With $52.4B deal, Disney bets big on streaming
Company plans to buy assets of Twenty-First Century Fox
LOS ANGELES — The Walt Disney Co. said Thursday that it had reached a deal to buy most of the assets of TwentyFirst Century Fox, the conglomerate controlled by Rupert Murdoch, in an all-stock transaction valued at roughly $52.4 billion.
While the agreement is subject to the approval of antitrust regulators — and the Justice Department recently moved to block a big media company from becoming even bigger — the once unthinkable acquisition promises to reshape Hollywood and Silicon Valley.
Disney now has enough muscle to become a true competitor to Netflix, Apple, Amazon, Google and Facebook in the fast-growing realm of online video.
At the same time, the agreement means that one of moviedom’s most celebrated studios, Twentieth Century Fox, will be downsized, with some operations folded into Walt Disney Studios or refocused to make films for online distribution.
To complete the integration, a legacydefining task, Robert A. Iger, Disney’s chairman and chief executive, agreed to renew his contract for a fourth time, delaying retirement from July 2019 to the end of 2021. Murdoch asked Iger to stay as a condition of the deal, which was valued at $66.1 billion including debt.
Not included in the acquisition: Fox News, the Fox broadcast network and the FS1 sports cable channel. Murdoch said he would spin those businesses and a handful of other properties, including the Twentieth Century Fox lot in Hollywood, which Disney is not buying, into a newly listed company.
Disney, which owns ABC and ESPN, hopes Twenty-First Century will supercharge its plans to introduce two Netflixstyle streaming services. The company’s first major streaming effort, ESPN Plus, will arrive in the spring. A second and still unnamed offering, built around the company’s Disney, Marvel, Lucasfilm and Pixar brands, will roll out late next year. Rounding out its streaming portfolio will be Hulu, the already established service that focuses on older viewers with programming that includes ABC shows.

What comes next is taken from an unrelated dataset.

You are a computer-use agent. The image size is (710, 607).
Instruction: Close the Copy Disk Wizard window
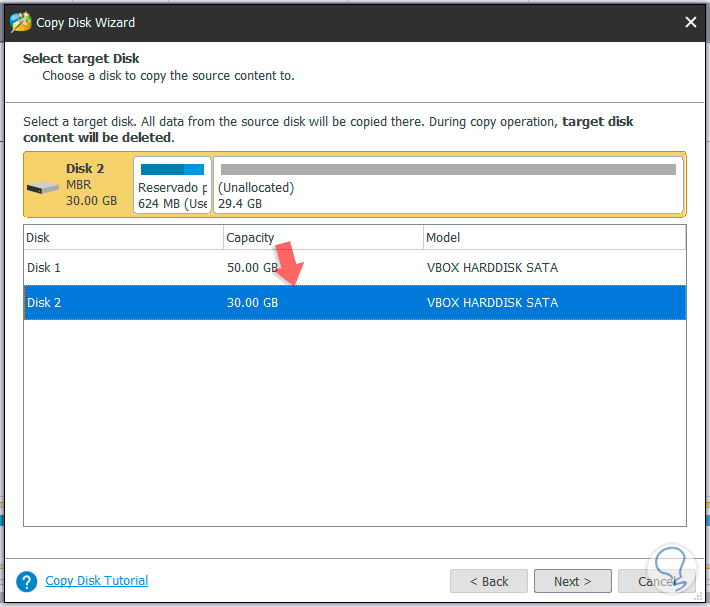click(690, 22)
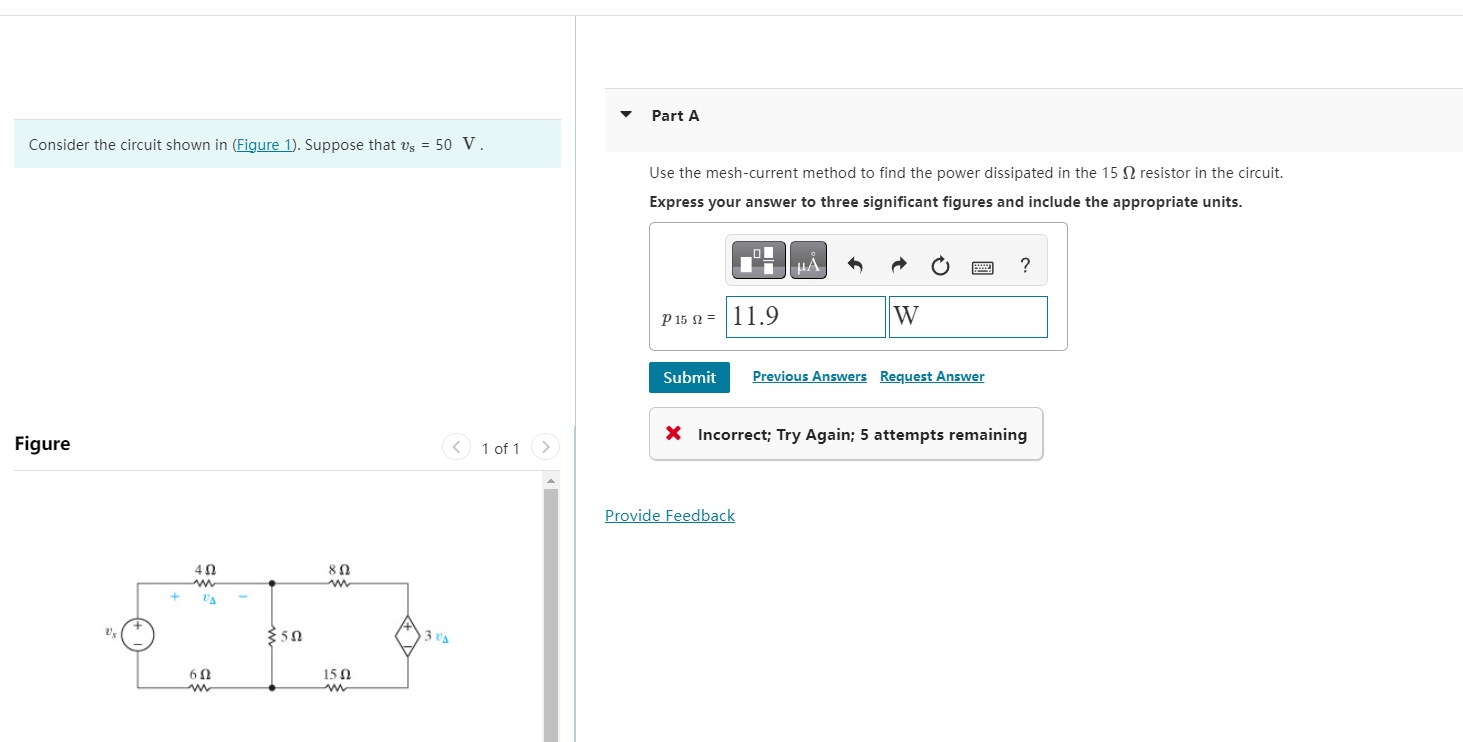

Iger is buying Twenty-First Century Fox’s minority stake in Hulu, resulting in majority control of the streaming service by Disney, which previously owned 30 percent. Comcast and Time Warner also have stakes in Hulu.
Disney also is purchasing the Fox television studio, which has 36 series in production, including The Simpsons, Homeland, This Is Us and Modern Family.
Disney also will get the FX and National Geographic cable networks, as well as stakes in two behemoth overseas TV-service providers, Sky of Britain and Star of India. That component of the deal would seem to contradict Disney’s push to lessen its reliance on traditional TV, a business built on third-party cable subscriptions that is now in decline as people turn to streaming services.